Benefits of Public Provident Fund: The Public Provident Fund (PPF) is one of the most popular investment schemes in India. It is an excellent option for those who want to avoid investment risks and prefer to invest money for a long period. Additionally, this scheme offers tax benefits on both the investment and the returns. Even individuals without a job can choose PPF for long-term investment. Let’s explore the 5 major benefits of investing in this scheme.

No Risk, Guaranteed Returns

The Public Provident Fund (PPF) has a sovereign guarantee from the government. This means that every penny you invest is completely safe, with no risk of losing money. In comparison, bank deposits are insured only up to ₹5 lakh under the DICGC Act (Deposit Insurance and Credit Guarantee Corporation). However, in PPF, both your investment and returns come with a government guarantee.

Tax Benefits

PPF offers tax exemptions under Section 80C of the Income Tax Act and has Exempt-Exempt-Exempt (EEE) tax status.

  • You can claim a tax deduction of up to ₹1.5 lakh on your investment.
  • The interest earned and maturity amount (after 15 years) are also completely tax-free, making it one of the best tax-saving schemes.

High Returns with Small Investments

  • You can start a PPF account with just ₹100.
  • The minimum investment per year is ₹500, and the maximum limit is ₹1.5 lakh.
  • You can invest either in one lump sum or up to 12 instalments per year.

The interest rate on PPF usually ranges between 7-8%, and it is compounded annually.
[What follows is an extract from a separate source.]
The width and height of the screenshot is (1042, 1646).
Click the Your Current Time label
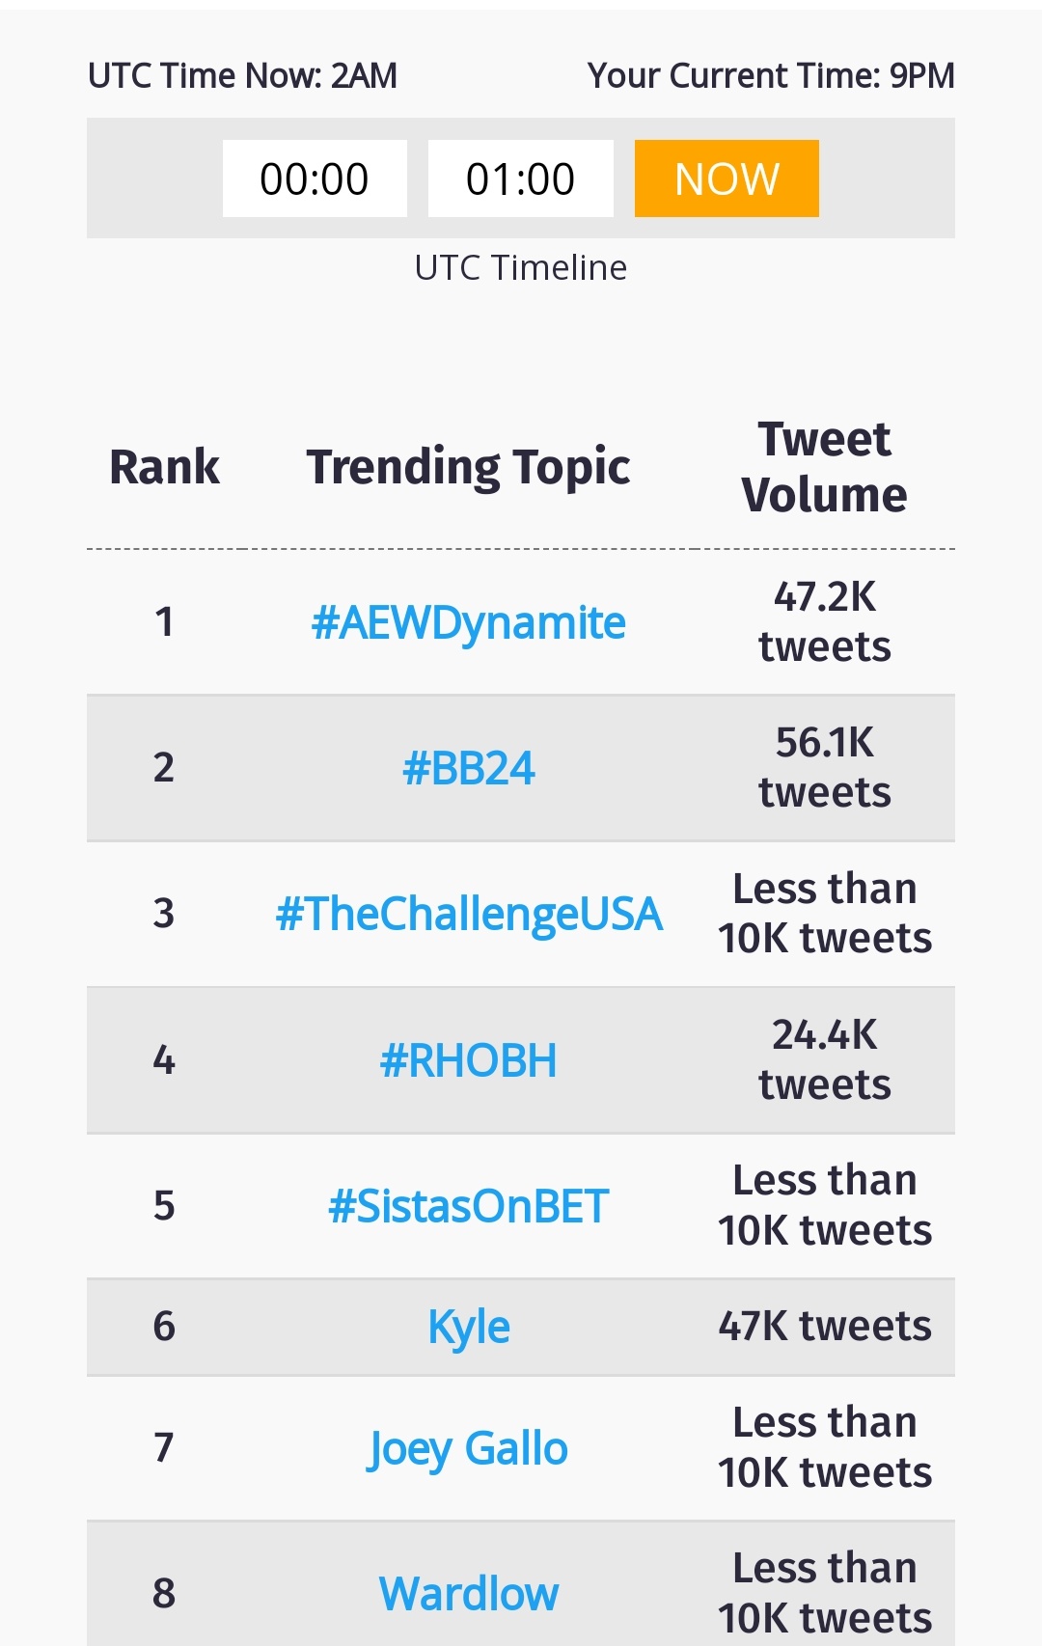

Currently, for Q4 FY25, the interest rate is 7.1%, which is higher than many fixed deposits (FDs).

Option to Extend PPF Tenure

After 15 years, when your PPF account matures, you have two choices:

  1. Withdraw the full amount.
  2. Extend it for 5 more years.

If you extend, you can choose whether to continue investing or keep the account without further deposits while still earning interest.

Loan Facility on PPF

PPF also allows you to take a loan against your balance.

  • You can apply for a loan between the 3rd and 6th year after opening the account.
  • The interest rate on the loan is lower compared to personal loans from banks.
  • No collateral is required to get a loan against your PPF balance.

This feature makes PPF a safe and flexible investment for long-term financial security.